Please print all of the entries below word for word, leaving out the pictures.
--*--
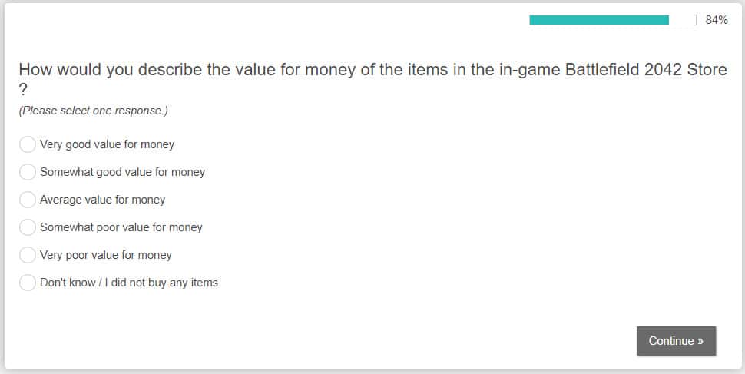Click the "Very poor value for money" label text
Image resolution: width=745 pixels, height=374 pixels.
click(105, 255)
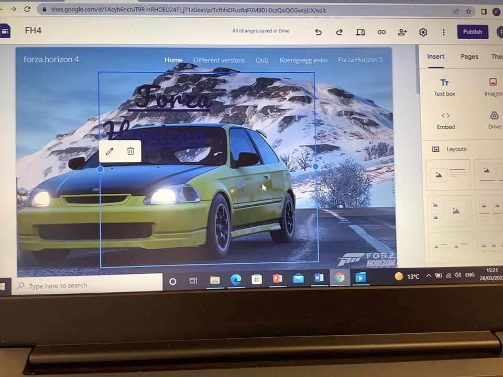Screen dimensions: 503x377
Task: Click the trash delete icon on image
Action: [x=130, y=151]
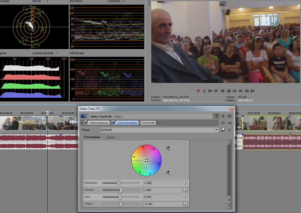
Task: Uncheck the Color Corrector effect checkbox
Action: 114,123
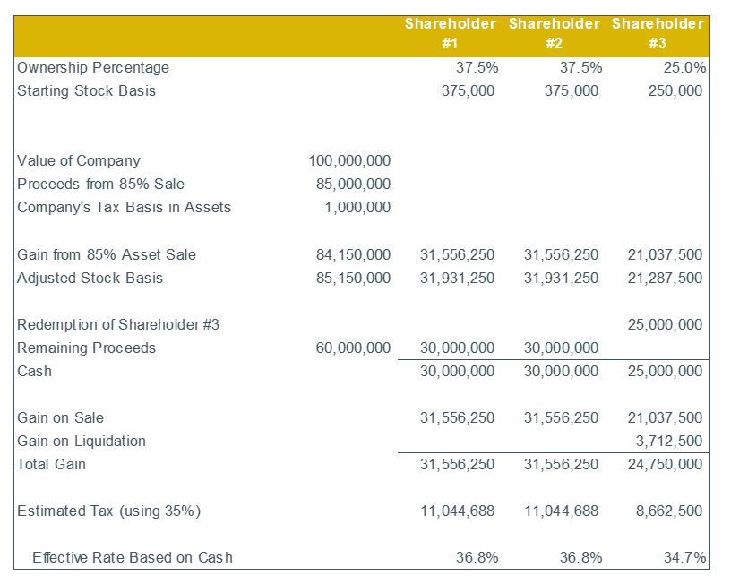Select the Company's Tax Basis 1,000,000 cell

pos(357,208)
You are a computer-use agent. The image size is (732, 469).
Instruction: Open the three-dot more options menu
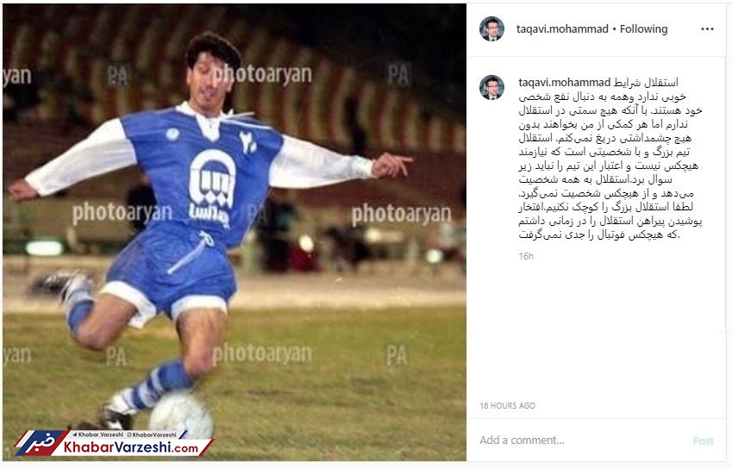707,29
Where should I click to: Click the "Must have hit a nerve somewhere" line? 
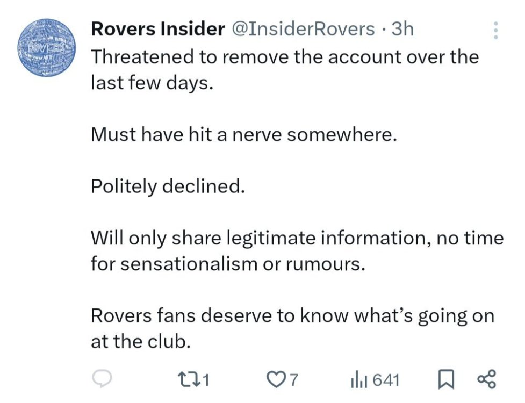(x=243, y=134)
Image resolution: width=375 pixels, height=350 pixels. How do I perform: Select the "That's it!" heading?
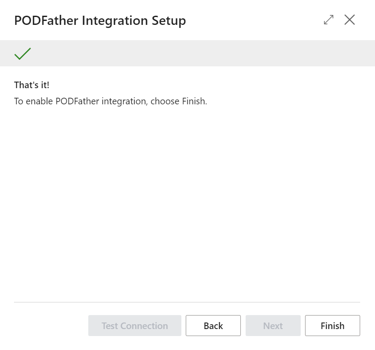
--*--
## RESULT OF THE EXERCISE
Click the "Very poor value for money" label text
Image resolution: width=745 pixels, height=374 pixels.
click(105, 255)
Screen dimensions: 503x377
Task: Click the trash delete icon on image
Action: [x=130, y=151]
Task: Uncheck the Color Corrector effect checkbox
Action: 114,123
Select the Company's Tax Basis 1,000,000 cell

pos(357,208)
You are a computer-use agent. The image size is (732, 469).
Instruction: Open the three-dot more options menu
707,29
Where should I click to: Click the "Must have hit a nerve somewhere" line? 
(x=243, y=134)
Image resolution: width=375 pixels, height=350 pixels. How do I perform: Select the "That's it!" heading?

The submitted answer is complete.